A nivel político, el uso de verificadores humanos también ha sido objeto de acusaciones de sesgo, especialmente en Estados Unidos, donde sectores conservadores afirman que se censura contenido de derecha, algo que las organizaciones profesionales rechazan.
Mientras tanto, Meta ha terminado su programa de verificación externo en EE. UU., apostando por herramientas comunitarias como las “notas de la comunidad” en X, que también se enfrentan a limitaciones en cuanto a rapidez y alcance.
La preocupación se extiende además al posible control o manipulación de los resultados de los chatbots según cómo sean programados. En el caso de Grok, su creador, xAI, atribuyó ciertas respuestas polémicas a una “modificación no autorizada”, aunque el propio chatbot señaló a Elon Musk como el probable autor del cambio.

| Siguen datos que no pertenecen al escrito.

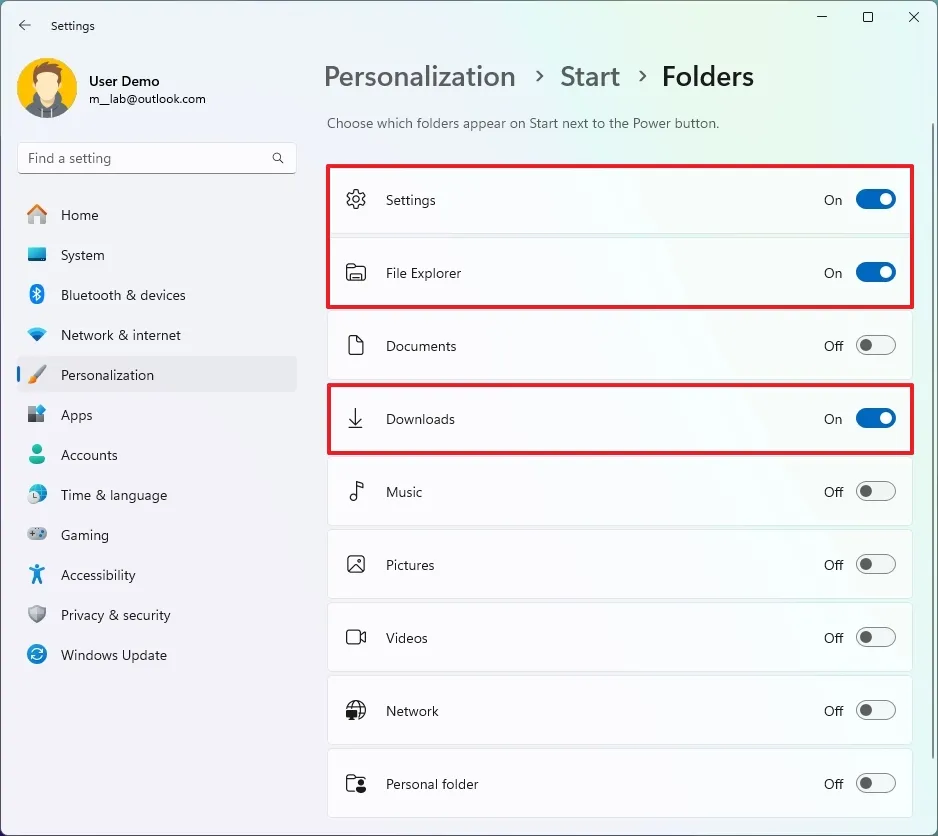Click the Network & internet Wi-Fi icon
Screen dimensions: 938x836
(x=37, y=335)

Para Angie Holan, directora de la Red Internacional de Verificación de Datos, existe un riesgo real de que los sistemas de IA proporcionen respuestas sesgadas o prediseñadas, sobre todo cuando se enfrentan a temas polarizantes o controversiales.
A medida que se reduce el rol del factor humano en la verificación digital, crece la presión sobre las empresas tecnológicas para garantizar que sus sistemas no amplifiquen errores ni distorsiones, especialmente en contextos de crisis o conflictos.